What you will do -
1. Rewrite the stretch of the appeal grounds from "1. There were" through "the Plaintiff's claim.", replacing "Plaintiff" with "Appellant".
2. Shorten the paragraph in the appeal grounds that begins "There were seven grounds of the appeal" while keeping its main facts.

Provided text -
++++++
GROUNDS OF THE APPEAL

  1. There were seven grounds of the appeal each of which was the subject of particularisation omitting the particulars, the grounds were as follows:

  1. The Tribunal Members erred in fact and/or in law and/or seriously misdirected themselves when they decided that the Plaintiff shall pay the Defendant $19,969.47 plus costs on both applications on a party-party basis as agreed or assessed.

  2. The Tribunal Members erred in fact and/or in law and/or seriously misdirected himself when they dismissed the Plaintiff's claim.

  3. The Tribunal Members erred in fact and/or in law and/or seriously misdirected themselves when they did not found the Defendant's notices of breach and demand dated 4 July 2014 and 18 July 2014 respectively premature, invalid and defective under the law.

  4. The Tribunal Members erred in fact and/or in law and/or seriously misdirected themselves when they misinterpreted and misunderstood the Defendant's Valuer rent determination report in relation to current market rent and rent free period for the new lease.
++++++
Dataset extract -
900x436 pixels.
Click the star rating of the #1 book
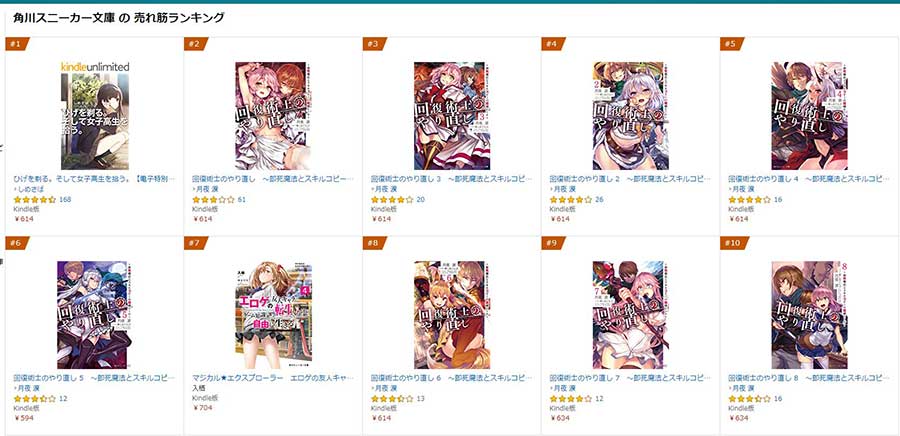pos(34,200)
++++++
Responses to the tasks -
1.
1. There were seven grounds of the appeal each of which was the subject of particularisation omitting the particulars, the grounds were as follows:

  1. The Tribunal Members erred in fact and/or in law and/or seriously misdirected themselves when they decided that the Appellant shall pay the Defendant $19,969.47 plus costs on both applications on a party-party basis as agreed or assessed.

  2. The Tribunal Members erred in fact and/or in law and/or seriously misdirected himself when they dismissed the Appellant's claim.

2. The appeal had seven grounds, each with particulars. The grounds are given without those particulars.